▶ Source material:
****************************************
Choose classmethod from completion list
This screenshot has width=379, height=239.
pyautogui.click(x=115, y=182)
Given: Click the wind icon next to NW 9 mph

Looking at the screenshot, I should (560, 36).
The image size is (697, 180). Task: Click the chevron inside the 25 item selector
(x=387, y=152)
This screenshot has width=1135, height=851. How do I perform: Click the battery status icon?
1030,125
****************************************
Each line must be set down again exactly as above, with no line omitted.

Choose classmethod from completion list
This screenshot has width=379, height=239.
pyautogui.click(x=115, y=182)
Given: Click the wind icon next to NW 9 mph

Looking at the screenshot, I should (560, 36).
The image size is (697, 180). Task: Click the chevron inside the 25 item selector
(x=387, y=152)
This screenshot has width=1135, height=851. How do I perform: Click the battery status icon?
1030,125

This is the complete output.